* _DATA SECTION_:
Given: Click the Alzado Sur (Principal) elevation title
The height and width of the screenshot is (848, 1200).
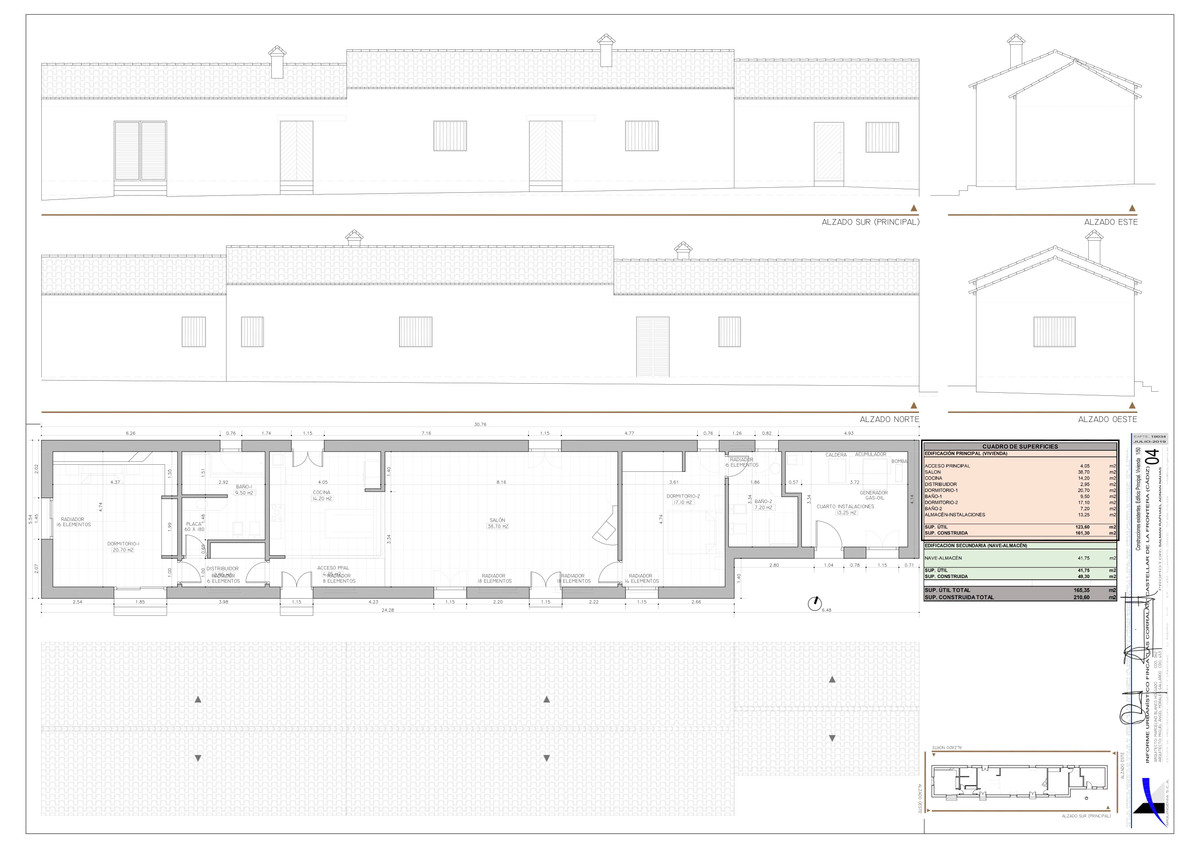Looking at the screenshot, I should (869, 222).
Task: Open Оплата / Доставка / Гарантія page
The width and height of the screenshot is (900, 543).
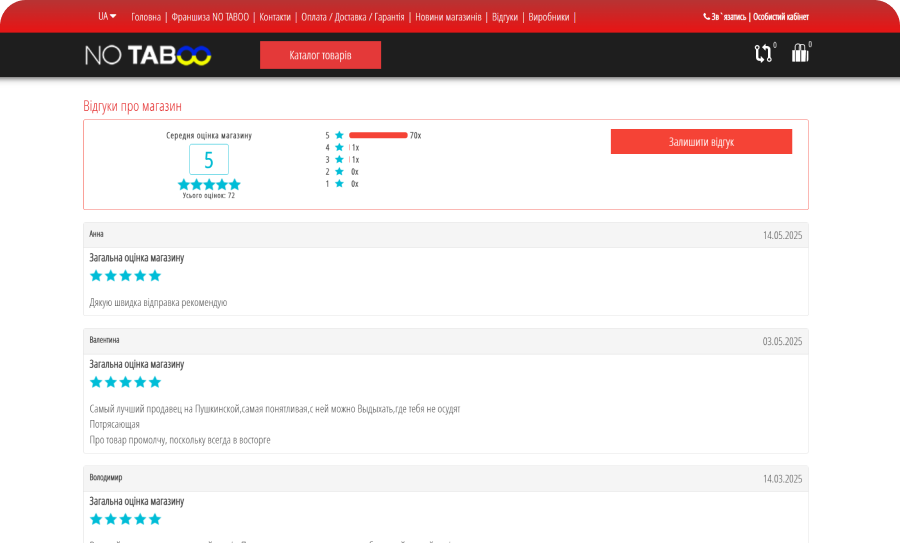Action: (x=353, y=17)
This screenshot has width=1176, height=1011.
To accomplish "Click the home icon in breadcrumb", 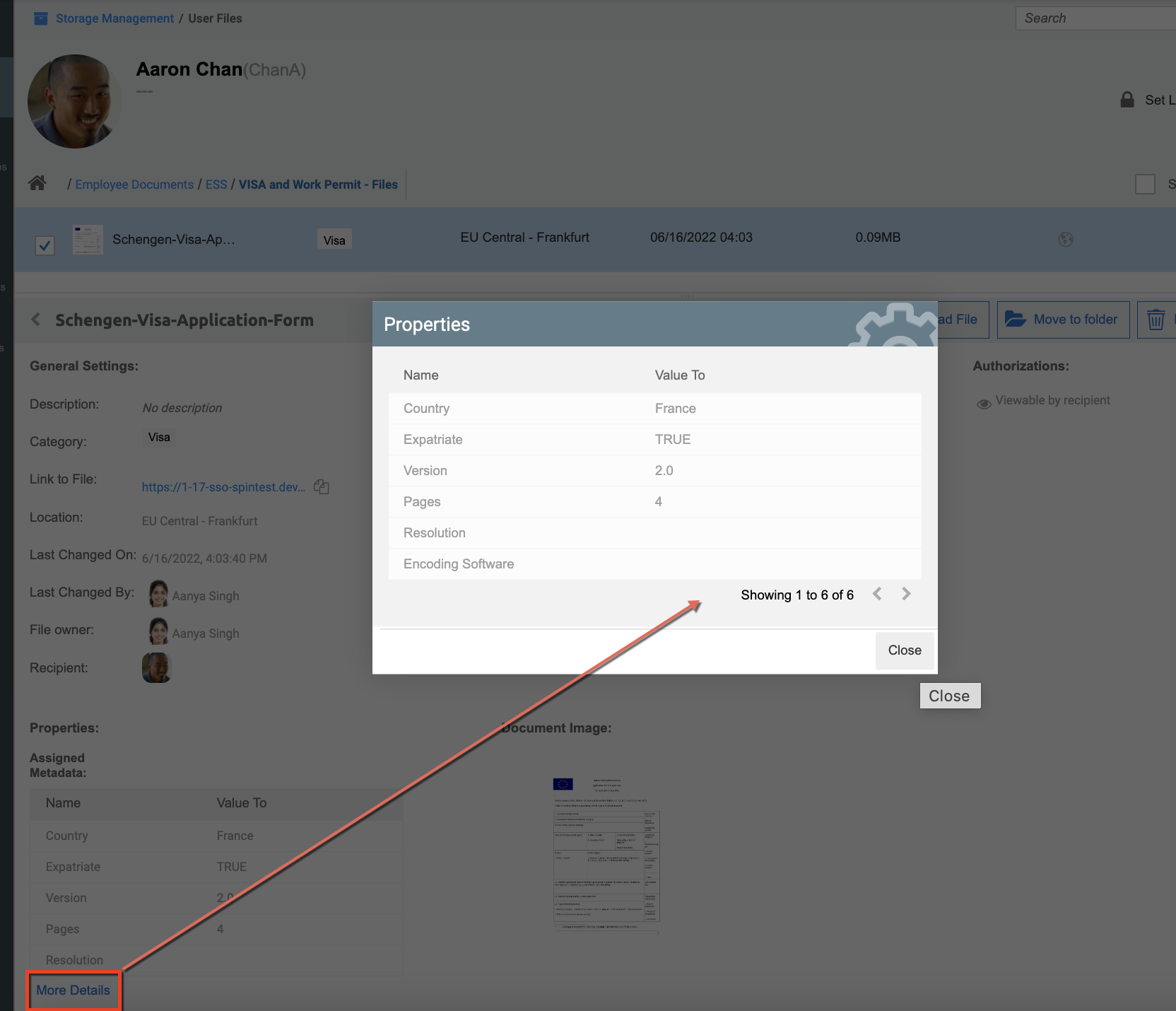I will point(37,184).
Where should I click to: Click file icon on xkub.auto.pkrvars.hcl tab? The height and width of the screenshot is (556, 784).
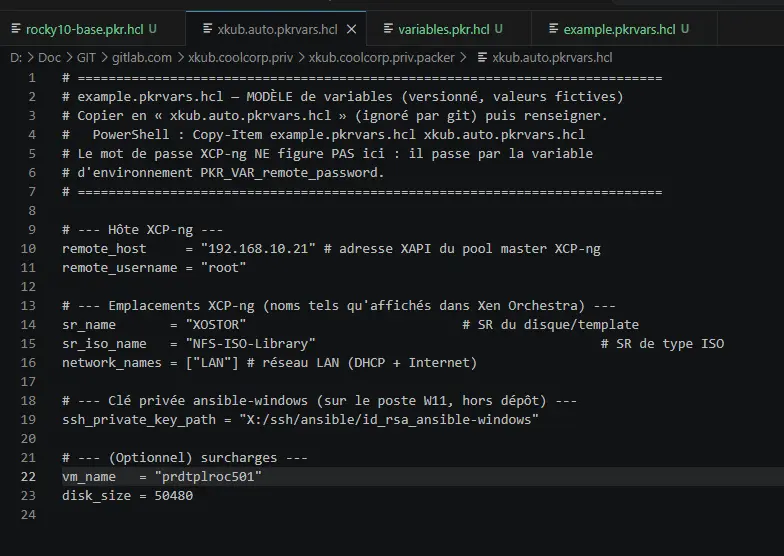(x=208, y=29)
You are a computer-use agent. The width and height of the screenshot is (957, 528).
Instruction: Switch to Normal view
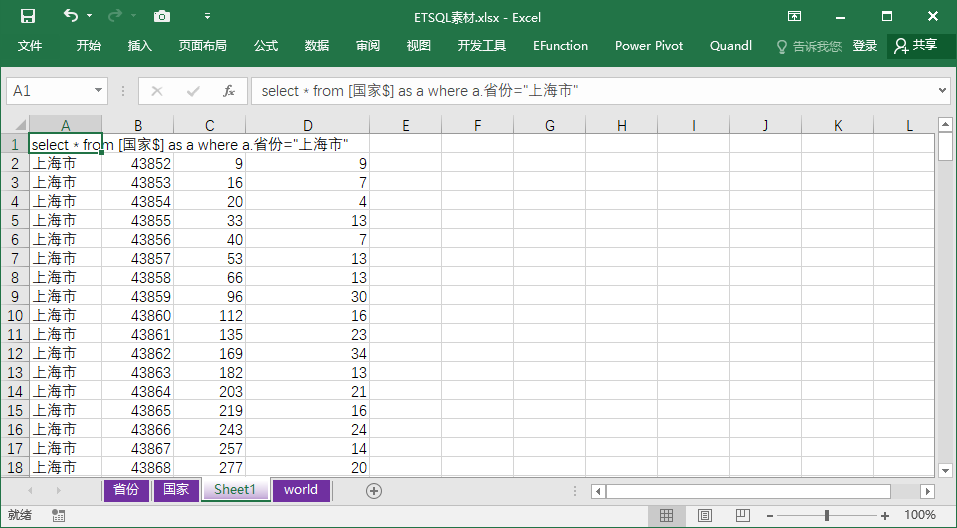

* _EXERCISE_: Would you restate, word for word and with no pictures, only the lines from the opening of the material through the line with "This screenshot has width=1176, height=1011.", both included?

* _ANSWER SPACE_:
Given: Click the Alzado Sur (Principal) elevation title
The height and width of the screenshot is (848, 1200).
Looking at the screenshot, I should (869, 222).
Task: Open Оплата / Доставка / Гарантія page
The width and height of the screenshot is (900, 543).
Action: (x=353, y=17)
This screenshot has width=1176, height=1011.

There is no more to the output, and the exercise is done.